No-code constructors offer many thousands of design options. However, given the quantity of sites on the Web, this isn’t sufficient. If you don’t hire designers, some sites on the Web will inevitably look very similar to yours. Something completely unique cannot be created. You can only add it using third-party plugins and your own code. But then again, it will be easier for many to initially code everything, and not learn how to work with a new constructor. The meaning of no-code is lost.

Conclusion

Against the backdrop of such problems, another category of website and application builders is gaining popularity – Low Code. Such platforms help greatly speed up and simplify development, eliminating the need for some processes. But still require development skills, and sometimes even an entire team of programmers. In the Western market, Low Code platforms include Appian, Mendix and Salesforce Lightning. For non-programmers, they are almost not suitable. If you do not have development skills, you can only use them for prototyping.

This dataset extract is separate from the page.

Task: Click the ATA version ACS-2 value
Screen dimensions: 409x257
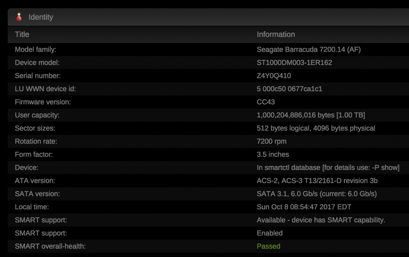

So far, in general, No Code Movement has many shortcomings, and proven specialists, of course, will be better. Moreover: they are often required even for no-code to finalize the project, make it unique or add missing features. Designers are good at designing minimum viable products. They allow you to launch users, collect feedback, check whether the idea is worth it, and better understand the requirements of the market. And then you can already order coding – understanding the task more accurately. And having confidence that it will be in demand. With the help of no-code, you can significantly increase the survival of startups. And not invest a lot of money in a product that the market does not need.

The need for programmers will not disappear in 10 or 50 years. Even Mendix, a low-code platform sold to German giant Siemens for $730 million in 2018. Recently I had to admit: “The world needs developers now more than ever before.” Anything more than simple interface and basic data manipulation will always require professional development, just like car maintenance requires mechanics.